Estou a escrever esta carta para si

O título deste capítulo é, de certa forma, provocatório porque, entre as fotografias publicadas, as grandes ausentes são precisamente as cartas. As cartas, as palavras que viajam pelo mundo, são o fio ténue mas forte que mantém unidas as duas partes de uma família dividida pela emigração. Elas exprimem, nem sempre de forma explícita, o sofrimento de ser desenraizado do seu mundo, o isolamento em que é mergulhado e a discriminação a que é sujeito. Ao mesmo tempo, fazem com que os olhos dos que ficaram no país vislumbrem as grandes possibilidades oferecidas pela terra de chegada e, assim, incitam outros a partir.

Uma caraterística geral das cartas dos emigrantes é a transposição da expressão oral para a escrita: escreve-se como se fala, com o acréscimo de uma ortografia duvidosa (sobretudo de palavras estrangeiras e de palavras italianas estranhas ao próprio património linguístico) e de uma pontuação improvável.

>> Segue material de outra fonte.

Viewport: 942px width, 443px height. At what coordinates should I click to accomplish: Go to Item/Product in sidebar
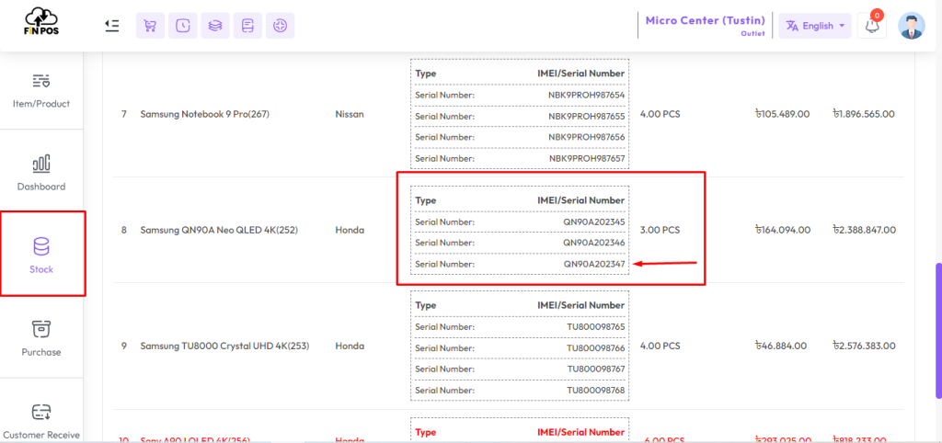(x=41, y=91)
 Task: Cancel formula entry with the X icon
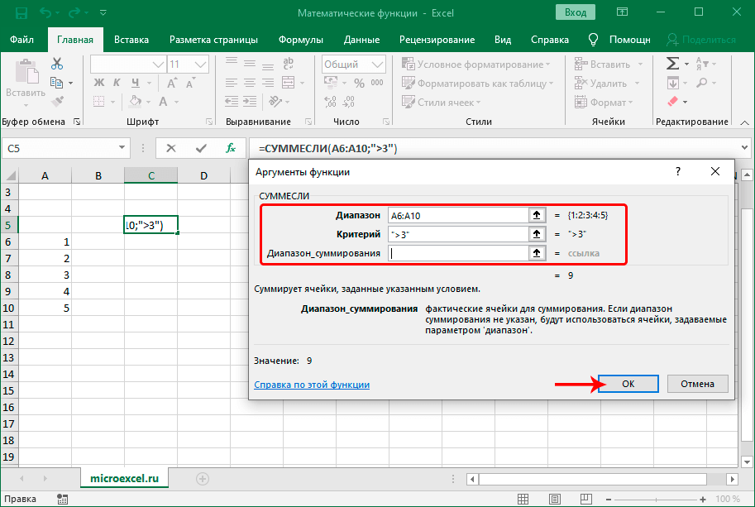tap(171, 148)
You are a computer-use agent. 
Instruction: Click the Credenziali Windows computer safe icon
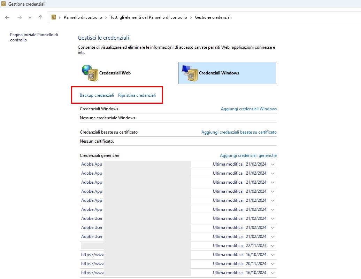[190, 73]

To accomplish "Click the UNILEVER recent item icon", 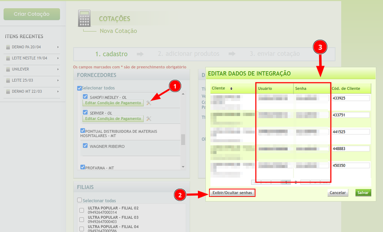I will [x=8, y=69].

Mas as "verdadeiras" cartas são as fotografias que o emigrante envia e troca com a família, os parentes, os amigos. A questão que se coloca é: a emigração pode ser fotografada? Teoricamente, para dar conta deste fenómeno de forma exaustiva, seria necessário dispor de um grande número de imagens; na realidade, porém, cada fotografia diz muitas coisas e contém muitos pontos de reflexão e de raciocínio.

Em Ellis Island, aquele grupo de pessoas bem ordenadas no grande salão de reuniões e apertadas, por ilusão fotográfica, por "grades" que as fazem parecer prisioneiras impressiona tanto quanto, talvez mais do que, os dados estatísticos.

E nas muitas fotografias tiradas aos emigrantes, tendo como pano de fundo os estabelecimentos de assistência - sejam eles católicos ou laicos; do período da grande emigração ou do êxodo pós-Segunda Guerra Mundial - o padrão é sempre o mesmo: os homens são mostrados de costas, sobrecarregados pelo peso da bagagem, sugerindo a ajuda, quase o abraço que lhes é oferecido.

Quando o suporte fotográfico estava ao alcance de todos, cada emigrante pôde "criar" o seu próprio álbum de imagens, construindo e editando as suas "belas imagens" em todos os pormenores. Se olharmos, por exemplo, para as pessoas retratadas junto aos automóveis, reparamos que as mãos estão bem colocadas: não estarão elas a assinalar, talvez inconscientemente, o esforço feito para obter esses símbolos de progresso social e económico?

Este património de memórias inclui também imagens menos formais que tendem a surpreender. Nestes casos, um pouco de exotismo não faz mal, e as pessoas posam com os trajes tradicionais do país anfitrião ou assumem poses descontraídas: desde posar como homens do mundo sentados à mesa de um bar, carregados de copos e garrafas, até se disfarçarem, com extrema seriedade, de cowboys e gaúchos ou fingirem estar a voar num balão de ar quente.